Did Jimi Hendrix like to whale on his girlfriends? I don’t know, but you should always avoid angering a man who can chop a mountain down with the edge of his hand. The controversial new biopic Jimi: All Is By My Side opens Friday at Music Box. We also look at Level Five, Chris Marker’s experimental feature about a computer programmer trying to rewrite World War II history, which screens Friday and Saturday at Chicago Filmmakers and one more time on Wednesday at Columbia College.
Check out the new issue for recommended reviews of: Blonde Crazy, a 1931 pre-Code comedy with James Cagney and Joan Blondell; Julius Caesar, a 1950 indie relic shot in Chicago and starring Northwestern University’s own Charlton Heston; and Rocks in My Pockets, a feature-length fantasia about bipolar disorder by Latvian animator Signe Baumane. And let me get a couple more licks in for two fine films, reviewed in previous weeks, that you won’t be able to catch for much longer: Norte, the End of History, an epic take on Crime and Punishment by Filipino director Lav Diaz, and The Disappearance of Eleanor Rigby, a powerful drama about a fractured marriage, starring Jessica Chastain, James McAvoy, William Hurt, Viola Davis, Isabelle Huppert, and Bill Hader.
More films reviewed this week: The Equalizer, a big-screen remake of the old Edward Woodward spy series, starring Denzel Washington; Hector and the Search for Happiness, with Simon Pegg as a psychiatrist who tours the world looking for the secret of life; Take Me to the River, a documentary about Memphis music, featuring Otis Clay, Mavis Staples, and the North Mississippi Allstars; A Terrible Beauty, a docudrama about the 1916 Easter Rebellion in Dublin; and Tracks, starring Mia Wasikowska as Robyn Davidson, who traveled on foot 1,700 miles across the Australian desert in the late 1970s.

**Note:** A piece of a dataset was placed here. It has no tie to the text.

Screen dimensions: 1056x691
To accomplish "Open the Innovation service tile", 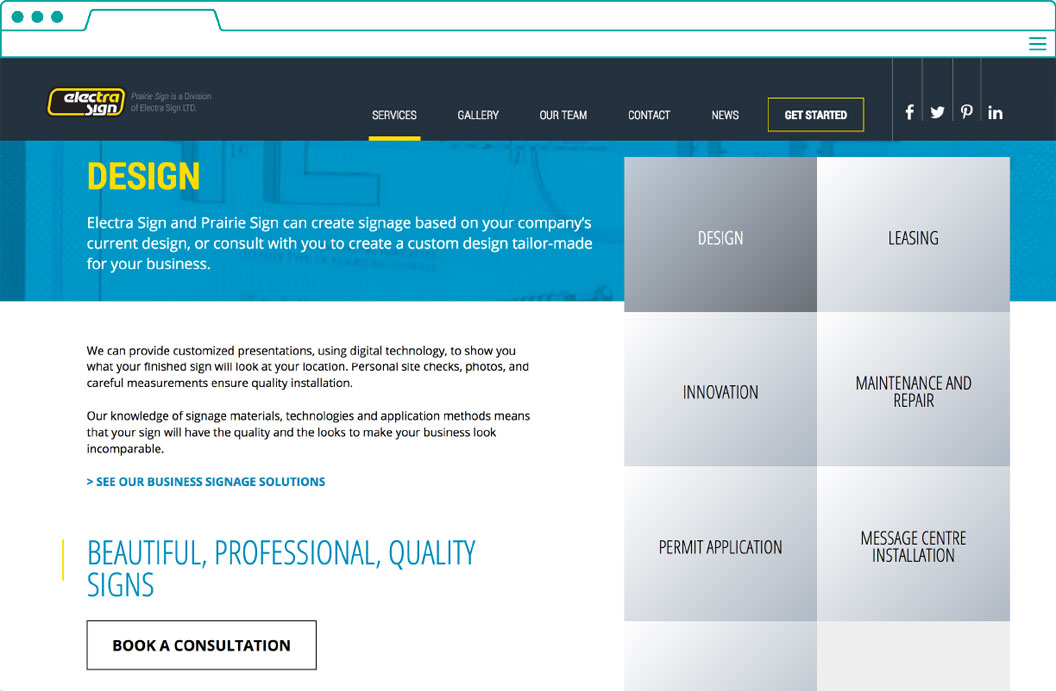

Best bets for repertory: Eric Rohmer’s Autumn Tale (1998), Tuesday by DVD projection at Transistor; Josef von Sternberg’s Dishonored (1931), Saturday and Sunday morning at Music Box; Steven Spielberg’s E.T. the Extra-Terrestrial (1982), late-night Friday, Saturday, and Monday at the Logan; Howard Hawks’s A Girl in Every Port (1928), Friday at Northwestern University Block Museum of Art; Jerry Blumenthal and Gordon Quinn’s Golub: Late Works Are the Catastrophes (1988), Wednesday by DVD projection at Chicago Cultural Center; and W.S. Van Dyke’s The Thin Man (1934), Tuesday at University of Chicago Doc Films.